Mapping Data

How are these different categories of data combined and used to predict specific outcomes?

🔗 Introduction

In the previous section, we described the different types of data that Very Large Online Platforms and Search Engines (VLOPSEs) collect and store about their users and content. However, collecting and storing data is only the first step in using those data to make decisions about what content to recommend (or not recommend) and to whom. Much of this next step involves thinking about how to combine different types of data in ways that allow the platform to make better predictions about users and content without having to actually have a human look at the billions (or trillions!) of pieces of content that are created.

Companies have an incentive to make accurate predictions about content and users for several reasons. First, users get upset if their posts are incorrectly removed or filtered, so platforms want to minimize false positives when it comes to content moderation. Yet, by minimizing false positives, they are also increasing the number of false negatives (i.e., recommending or allowing harmful content to remain on the platform). This is a difficult balance to strike because platforms are successful when users create content that other users spend time engaging with, so removing too much content reduces the amount of content that will keep users on the platform (and, therefore reduce the number of ads users will see, reducing the revenue generated for the company). However, users may also leave the platform if they see too much content that they do not like or that upsets them. The decision-making process on these trade-offs is beyond the scope of this particular guide, but it is important to recognize and is something I discuss in my work as a technology consultant and expert witness.

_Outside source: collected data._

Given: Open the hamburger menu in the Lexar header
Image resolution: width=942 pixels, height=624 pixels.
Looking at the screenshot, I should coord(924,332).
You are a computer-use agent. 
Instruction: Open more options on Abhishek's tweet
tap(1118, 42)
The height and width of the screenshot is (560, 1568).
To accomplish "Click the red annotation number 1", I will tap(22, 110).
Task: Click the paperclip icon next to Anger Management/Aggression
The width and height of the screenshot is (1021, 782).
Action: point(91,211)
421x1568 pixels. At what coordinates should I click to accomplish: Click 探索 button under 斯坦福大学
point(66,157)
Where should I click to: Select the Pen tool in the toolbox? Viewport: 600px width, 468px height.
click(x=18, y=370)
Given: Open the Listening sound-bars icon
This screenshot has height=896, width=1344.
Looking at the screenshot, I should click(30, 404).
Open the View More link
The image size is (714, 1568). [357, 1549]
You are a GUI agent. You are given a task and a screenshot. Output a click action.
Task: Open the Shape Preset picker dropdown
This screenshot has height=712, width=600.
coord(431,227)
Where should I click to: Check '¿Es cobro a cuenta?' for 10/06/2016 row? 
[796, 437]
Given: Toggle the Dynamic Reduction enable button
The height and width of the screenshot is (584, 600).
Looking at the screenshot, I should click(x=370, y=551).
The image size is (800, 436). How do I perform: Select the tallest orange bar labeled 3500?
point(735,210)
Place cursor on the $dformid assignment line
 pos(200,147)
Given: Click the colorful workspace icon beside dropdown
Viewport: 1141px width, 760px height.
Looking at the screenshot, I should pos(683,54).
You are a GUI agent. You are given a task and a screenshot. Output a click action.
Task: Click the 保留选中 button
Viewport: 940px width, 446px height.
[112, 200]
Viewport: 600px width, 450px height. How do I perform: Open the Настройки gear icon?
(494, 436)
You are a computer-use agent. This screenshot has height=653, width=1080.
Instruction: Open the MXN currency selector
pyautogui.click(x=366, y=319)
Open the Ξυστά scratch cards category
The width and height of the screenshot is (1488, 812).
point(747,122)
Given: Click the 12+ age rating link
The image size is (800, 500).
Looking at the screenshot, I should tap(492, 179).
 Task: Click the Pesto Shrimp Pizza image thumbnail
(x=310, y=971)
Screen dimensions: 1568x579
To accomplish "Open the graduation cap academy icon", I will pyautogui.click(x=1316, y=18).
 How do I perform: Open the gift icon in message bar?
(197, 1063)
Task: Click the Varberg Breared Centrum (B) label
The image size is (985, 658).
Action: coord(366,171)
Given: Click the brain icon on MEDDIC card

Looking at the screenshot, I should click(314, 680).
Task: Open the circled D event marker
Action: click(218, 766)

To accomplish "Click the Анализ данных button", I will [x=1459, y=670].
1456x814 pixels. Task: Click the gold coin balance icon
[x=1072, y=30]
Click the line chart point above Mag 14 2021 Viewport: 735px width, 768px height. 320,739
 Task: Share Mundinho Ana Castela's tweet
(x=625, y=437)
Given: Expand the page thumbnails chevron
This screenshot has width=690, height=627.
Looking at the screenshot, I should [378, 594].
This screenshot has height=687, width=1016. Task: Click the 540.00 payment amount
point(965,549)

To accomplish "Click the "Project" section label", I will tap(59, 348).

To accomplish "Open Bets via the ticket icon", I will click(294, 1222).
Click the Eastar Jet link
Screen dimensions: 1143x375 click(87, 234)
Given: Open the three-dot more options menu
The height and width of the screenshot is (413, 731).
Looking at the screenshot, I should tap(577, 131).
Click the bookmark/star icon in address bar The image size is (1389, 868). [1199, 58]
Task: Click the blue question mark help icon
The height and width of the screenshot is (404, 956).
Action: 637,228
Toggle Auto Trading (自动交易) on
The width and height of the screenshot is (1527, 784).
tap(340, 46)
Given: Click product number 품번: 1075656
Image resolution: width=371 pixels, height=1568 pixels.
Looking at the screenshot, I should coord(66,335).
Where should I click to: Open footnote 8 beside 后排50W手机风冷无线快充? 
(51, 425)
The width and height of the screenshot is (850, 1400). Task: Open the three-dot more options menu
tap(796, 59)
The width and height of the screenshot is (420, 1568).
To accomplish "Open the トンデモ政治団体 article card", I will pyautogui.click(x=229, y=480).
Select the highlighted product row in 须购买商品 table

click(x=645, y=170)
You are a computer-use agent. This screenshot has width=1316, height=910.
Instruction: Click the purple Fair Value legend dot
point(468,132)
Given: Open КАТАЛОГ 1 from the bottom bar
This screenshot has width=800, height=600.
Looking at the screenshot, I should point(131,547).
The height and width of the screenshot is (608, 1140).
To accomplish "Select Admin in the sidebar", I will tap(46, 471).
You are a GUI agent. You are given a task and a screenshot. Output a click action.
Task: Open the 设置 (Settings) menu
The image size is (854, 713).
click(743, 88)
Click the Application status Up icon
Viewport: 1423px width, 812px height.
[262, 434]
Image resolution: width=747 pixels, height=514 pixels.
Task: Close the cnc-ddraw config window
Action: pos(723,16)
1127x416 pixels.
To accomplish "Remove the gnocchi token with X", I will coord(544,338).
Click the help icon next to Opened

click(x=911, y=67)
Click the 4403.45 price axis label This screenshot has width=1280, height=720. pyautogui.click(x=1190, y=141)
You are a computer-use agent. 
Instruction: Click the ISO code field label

On this page, I will walk through two examples of how platforms and search engines may combine the different types of data to make predictions about whether an account is trying to mislead about their location and whether a piece of content is likely to violate platform policies.

🔍 Examples

📍 Predicting Whether a User is Misleading About Their Location

VLOPSEs generally have an incentive to use machine learning models to predict the location of users. This is very useful for ad targeting purposes. For example, a user might report living in one location, but spend a lot of time in another location. Advertisers might want to target that user based on where they spend the most time, and so platforms will generally keep track of both where users report to live and also try to predict the locations of their users.

Sometimes, the signals received from users about their location might be contradictory. For example, the user may self-report living in one country, but only login to the service from IP addresses or provide GPS locations from another. Sometimes this is understandable, for example if the user lives under a government that doesn't respect human rights, they may need to mask their true location or use VPN services to hide their activity. But this can also be a signal that the user is trying to engage in deceptive activities.

🗳️ Use Case: Election Interference

One strategy used to interfere with a foreign country's elections involves an interested group creating fake accounts which appear to originate in the target country where the election is taking place. The foreign group will use these accounts to spread their propaganda, with the hopes of influencing or interfering with the election of the target country. Sometimes this is to advance a specific policy agenda, and sometimes this is to generally create chaos and confusion.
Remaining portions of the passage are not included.